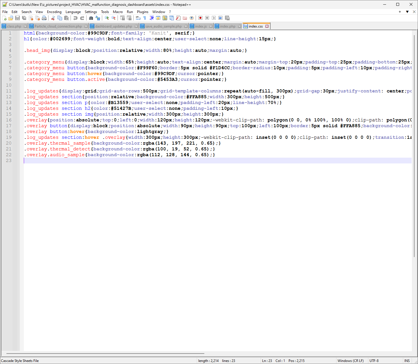Viewport: 418px width, 364px height.
Task: Play back the recorded macro
Action: (214, 18)
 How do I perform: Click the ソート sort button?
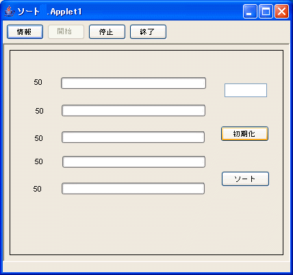245,179
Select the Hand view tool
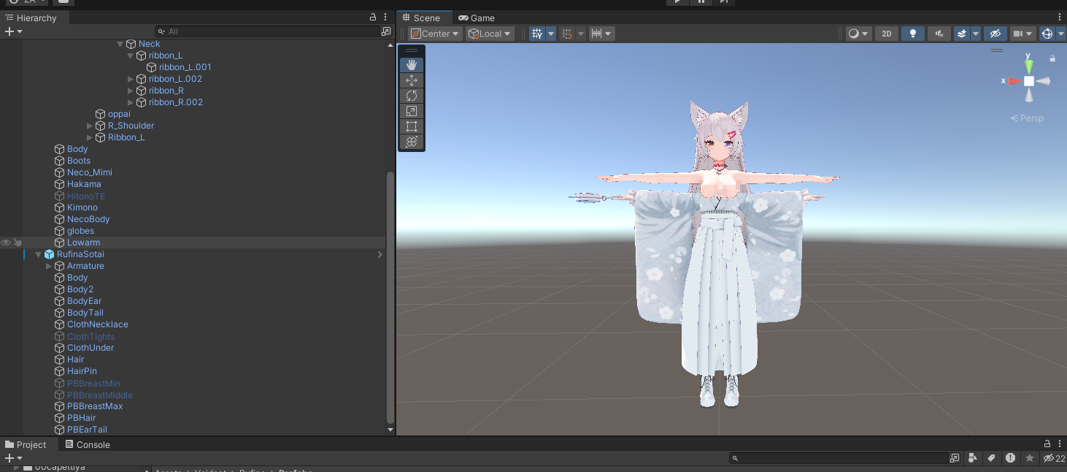The height and width of the screenshot is (472, 1067). tap(412, 65)
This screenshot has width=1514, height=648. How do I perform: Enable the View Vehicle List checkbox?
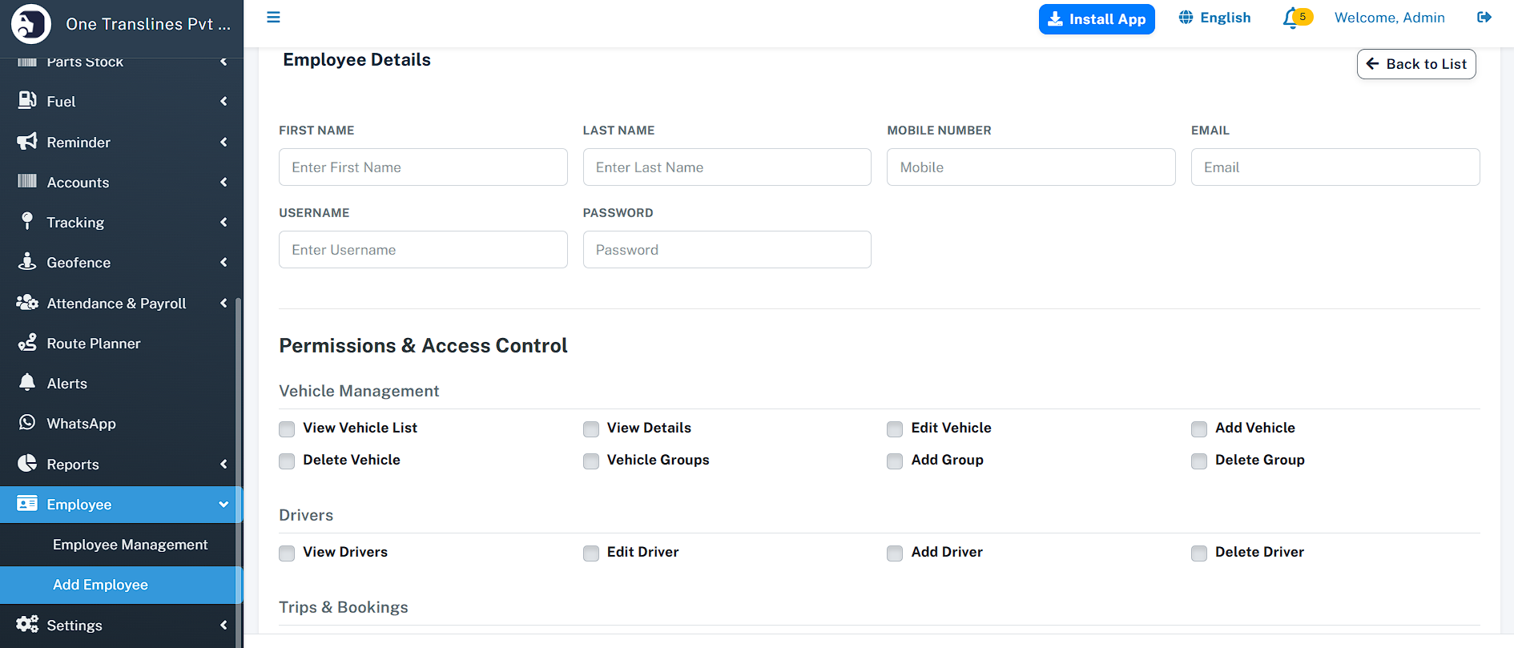click(287, 429)
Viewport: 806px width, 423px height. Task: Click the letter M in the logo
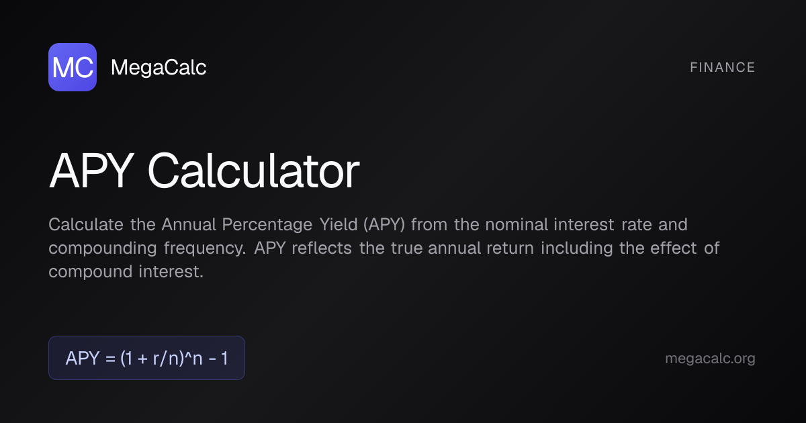(62, 68)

EXERCISE BRIEF> The copy starts at the line holding "Viewport: 806px width, 423px" and ends at the last line of the records above. Transcribe those lines exactly, pictures excluded.

ANSWER SECTION>
Viewport: 806px width, 423px height. Task: Click the letter M in the logo
(62, 68)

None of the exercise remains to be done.